▶ _Aim of the exercise_
Retype all of the listing exactly, passing over any picture you find.

▶ _Study material_
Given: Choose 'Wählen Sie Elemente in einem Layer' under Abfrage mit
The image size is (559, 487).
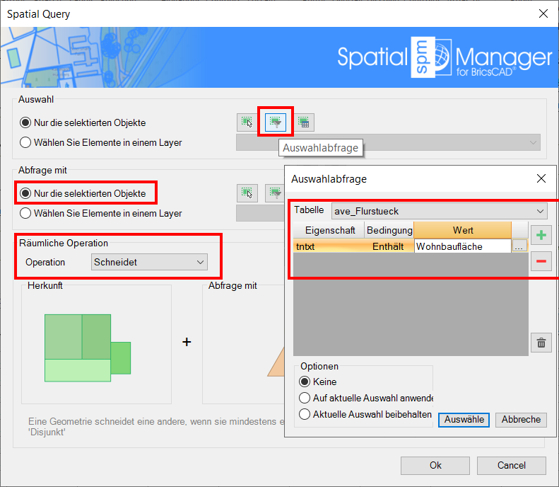Looking at the screenshot, I should click(x=26, y=213).
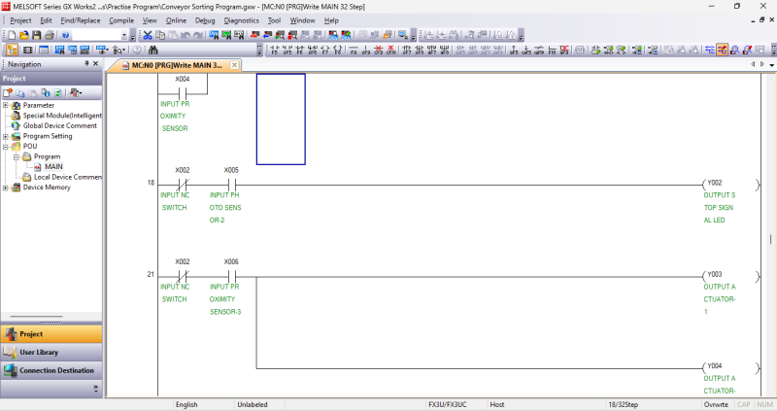Viewport: 777px width, 411px height.
Task: Click the refresh icon in Project panel
Action: [58, 91]
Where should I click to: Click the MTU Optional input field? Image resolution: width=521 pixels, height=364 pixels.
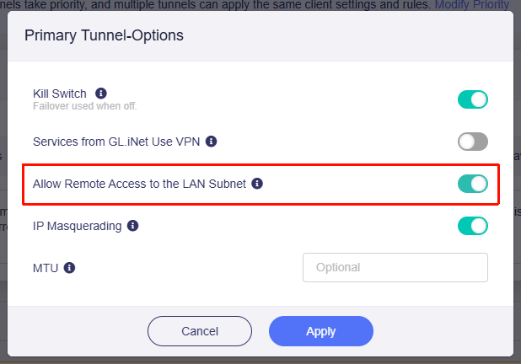coord(395,268)
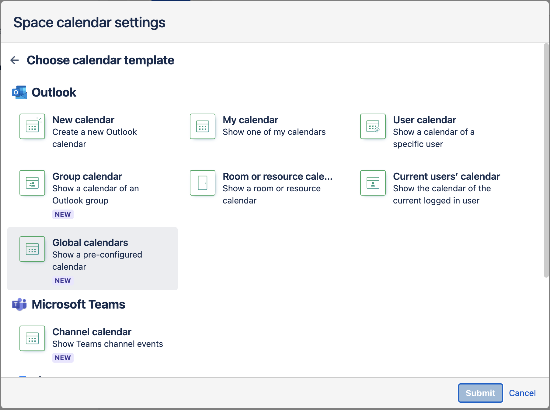Click the "Room or resource cale..." title
The height and width of the screenshot is (410, 550).
[x=277, y=176]
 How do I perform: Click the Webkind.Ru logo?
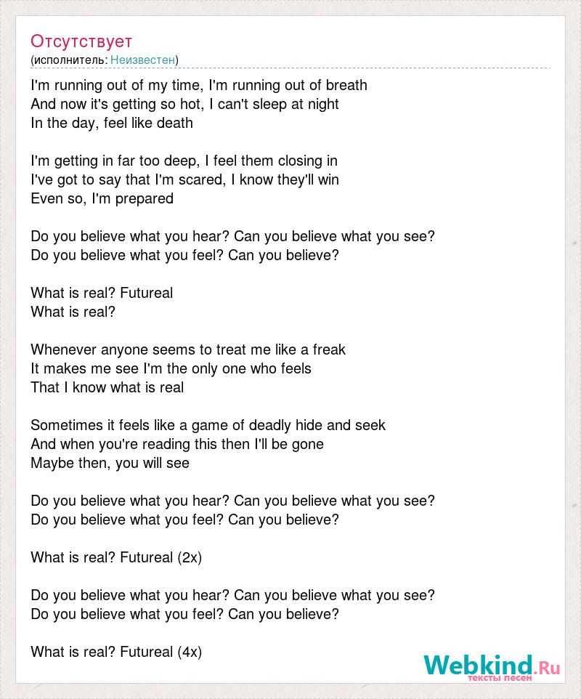492,666
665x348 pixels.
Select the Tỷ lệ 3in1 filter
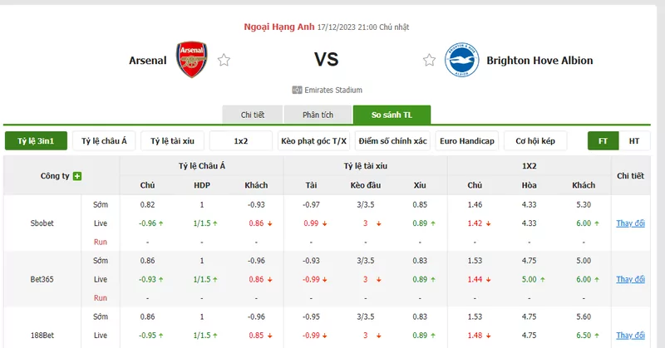pyautogui.click(x=36, y=140)
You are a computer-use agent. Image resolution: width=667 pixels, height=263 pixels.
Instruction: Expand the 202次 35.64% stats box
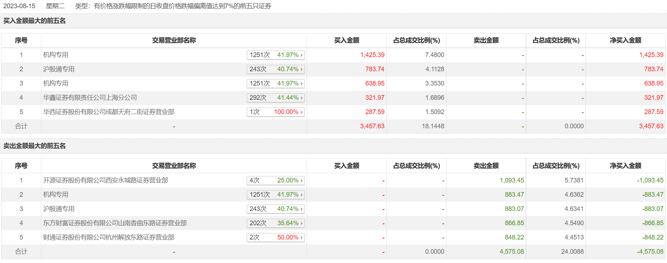276,223
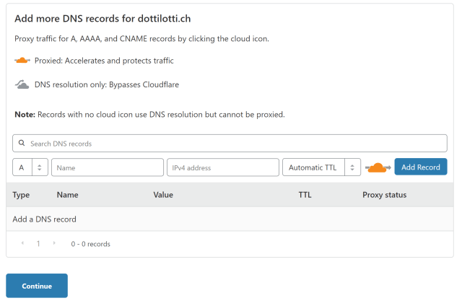Click the Type column header
Viewport: 462px width, 306px height.
[x=21, y=195]
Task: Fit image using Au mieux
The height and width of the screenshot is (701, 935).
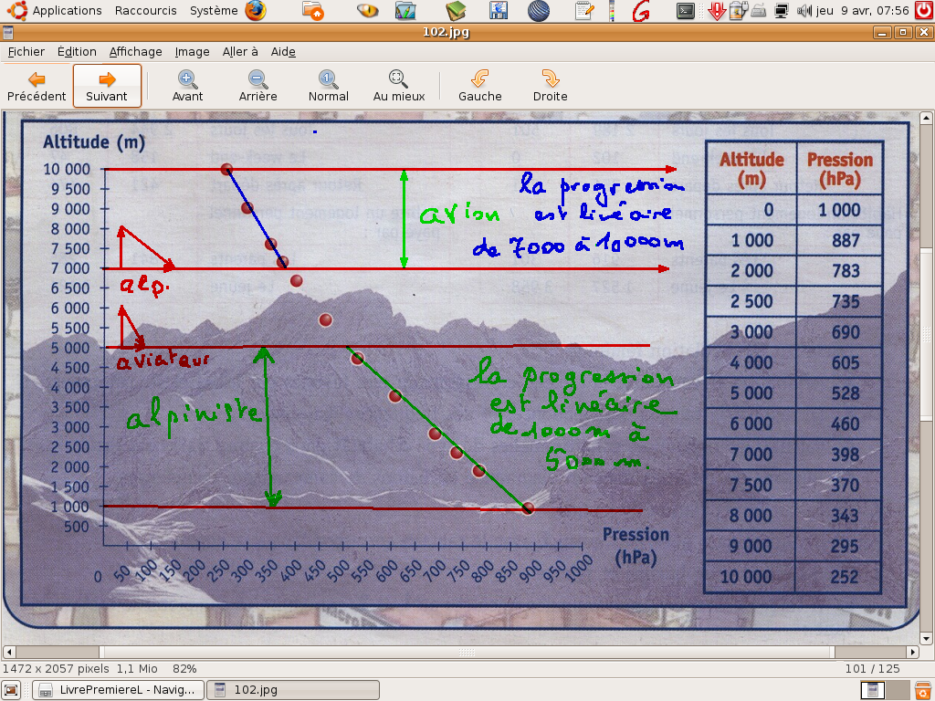Action: pos(398,79)
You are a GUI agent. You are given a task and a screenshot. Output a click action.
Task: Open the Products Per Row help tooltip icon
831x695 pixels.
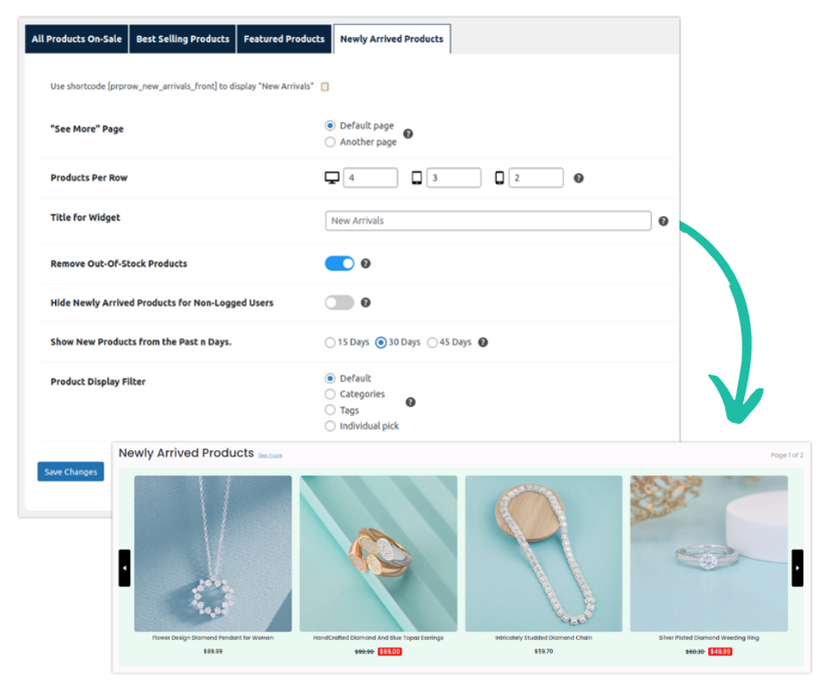[577, 177]
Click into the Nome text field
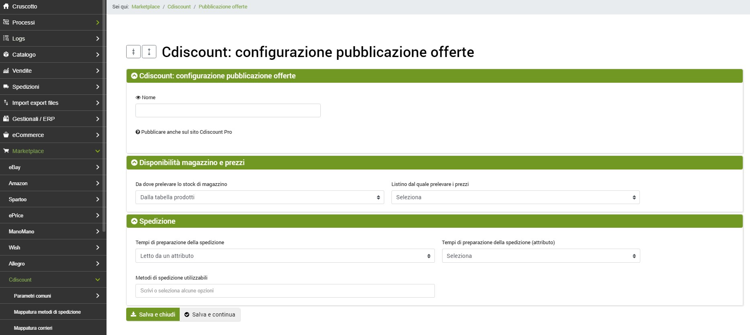This screenshot has height=335, width=750. click(228, 110)
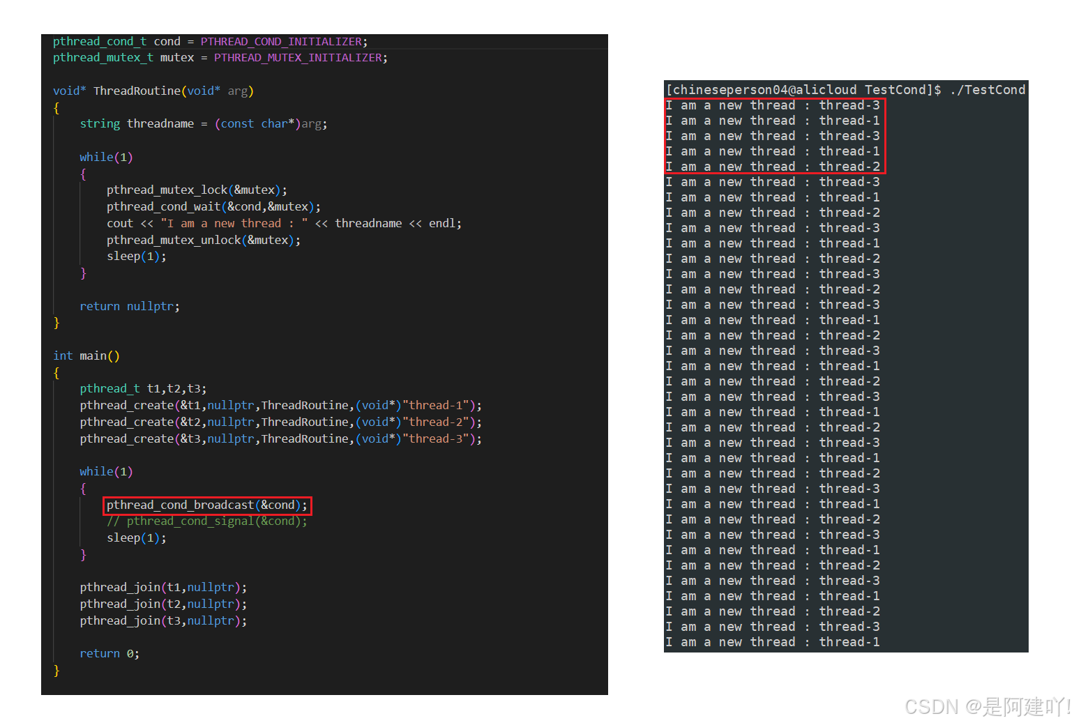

▶ _Task solution_
Given: Choose 'Wählen Sie Elemente in einem Layer' under Abfrage mit
The image size is (559, 487).
Looking at the screenshot, I should click(x=26, y=213).
Viewport: 777px width, 411px height.
Task: Click the refresh icon in Project panel
Action: [58, 91]
Where should I click to: Click the MTU Optional input field? Image resolution: width=521 pixels, height=364 pixels.
coord(395,268)
Click the "Room or resource cale..." title
The height and width of the screenshot is (410, 550).
[x=277, y=176]
 How do I perform: Click the Webkind.Ru logo?
492,666
665x348 pixels.
Select the Tỷ lệ 3in1 filter
pyautogui.click(x=36, y=140)
You are a computer-use agent. Image resolution: width=667 pixels, height=263 pixels.
Instruction: Expand the 202次 35.64% stats box
276,223
Click the Type column header
Viewport: 462px width, 306px height.
[x=21, y=195]
Task: Fit image using Au mieux
The height and width of the screenshot is (701, 935).
Action: pos(398,79)
You are a GUI agent. You are given a task and a screenshot. Output a click action.
Task: Open the Products Per Row help tooltip icon
831x695 pixels.
[577, 177]
Click into the Nome text field
This screenshot has height=335, width=750. click(228, 110)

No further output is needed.